Fixed-Term Employment Contracts and the Enforceability of Termination Clauses
The Manitoba case Hebert v. Colin’s Mechanical Service Ltd., 2025 MBKB 87 considered the amount of pay in lieu of notice an employee is entitled to, per the termination clause of his employment agreement.
In 2021, George Hebert entered into a share purchase agreement with Colin’s Mechanical Service Ltd. for his electrical contracting business. Part of this share purchase agreement contained a condition that Mr. Hebert would enter into a four-year term employment contract, commencing on August 1, 2021, and ending on July 31, 2025. The termination clause stated that Colin’s Mechanical may terminate Mr.
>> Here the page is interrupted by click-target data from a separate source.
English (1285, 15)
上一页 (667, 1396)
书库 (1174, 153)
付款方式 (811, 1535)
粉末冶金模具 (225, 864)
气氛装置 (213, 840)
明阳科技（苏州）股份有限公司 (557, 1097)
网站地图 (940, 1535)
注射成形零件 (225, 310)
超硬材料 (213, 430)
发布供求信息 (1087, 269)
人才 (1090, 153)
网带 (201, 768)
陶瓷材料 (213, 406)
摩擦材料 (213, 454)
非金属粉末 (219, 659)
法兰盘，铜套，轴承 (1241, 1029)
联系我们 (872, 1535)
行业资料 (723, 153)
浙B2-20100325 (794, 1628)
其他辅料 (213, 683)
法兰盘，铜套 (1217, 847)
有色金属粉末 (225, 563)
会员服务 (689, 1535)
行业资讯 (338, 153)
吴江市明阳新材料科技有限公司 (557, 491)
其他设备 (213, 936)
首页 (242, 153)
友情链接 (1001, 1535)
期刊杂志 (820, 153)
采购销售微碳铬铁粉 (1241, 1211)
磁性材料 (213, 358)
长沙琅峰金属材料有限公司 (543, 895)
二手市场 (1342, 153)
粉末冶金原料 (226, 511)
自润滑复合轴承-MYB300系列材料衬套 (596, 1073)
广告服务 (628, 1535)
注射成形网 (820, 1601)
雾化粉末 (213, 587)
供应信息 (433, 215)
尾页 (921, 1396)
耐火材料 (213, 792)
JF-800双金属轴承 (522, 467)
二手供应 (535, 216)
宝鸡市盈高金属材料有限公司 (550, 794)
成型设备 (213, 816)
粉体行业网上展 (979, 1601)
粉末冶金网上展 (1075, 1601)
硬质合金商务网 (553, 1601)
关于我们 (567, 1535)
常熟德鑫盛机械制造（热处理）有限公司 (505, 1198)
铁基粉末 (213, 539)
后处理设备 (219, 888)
Herbert’s employment at any time during the four-year term without cause, subject to notice or payment in lieu of notice, or any combination thereof in accordance with the Manitoba Employment Standards Code (“Code”).
Mr. Hebert was given notice of termination on April 1, 2024, with his termination effective on May 1, 2024, 15 months before the contract was due to expire. Mr. Hebert obtained alternative employment on August 26, 2024, but chose to sue Colin’s Mechanical to recover the difference.
Mr. Hebert contended that his employment agreement with Colin’s Mechanical was a four-year fixed-term contract, and as such, is required to pay an amount that would have equaled Mr. Hebert’s wages and benefits to July 31, 2025. Mr. Hebert further submitted that the termination clause was unenforceable because it did not comply with the Code.
Conversely, Colin’s Mechanical submitted that the section of the termination clause at issue was properly interpreted and gave the right to terminate Mr. Hebert at any time during the term without cause, and has more than satisfied the requirements of the Code by paying Mr. Hebert four weeks’ notice, where the Code would normally only require two weeks in a case such as this.
The court determined that Colin’s Mechanical was found to be not liable to make any further payments to Mr. Hebert in lieu of notice. The court based this determination on the fact that the language and meaning of the termination clause was clear and unambiguous. Colin’s Mechanical had the right to terminate at any time during the four-year term and would provide the corresponding obligation to give notice and/or pay in lieu of notice pursuant to the Code.
Key Takeaways for Employers:
- Clarity of Language: The court ruled in favour of the Employer because the language of their termination clause was clear and explicit (i.e. terminate at any time during the four-year term). Here the language is clear and concise because it sets out an explicit period of time the employer is able to terminate without cause.
- Jurisdiction Matters: It is important for employers to take into consideration the preceding law in the jurisdiction they or their employee are in, before drafting agreements, as certain use of phrases may not be defined in the employment standards legislation.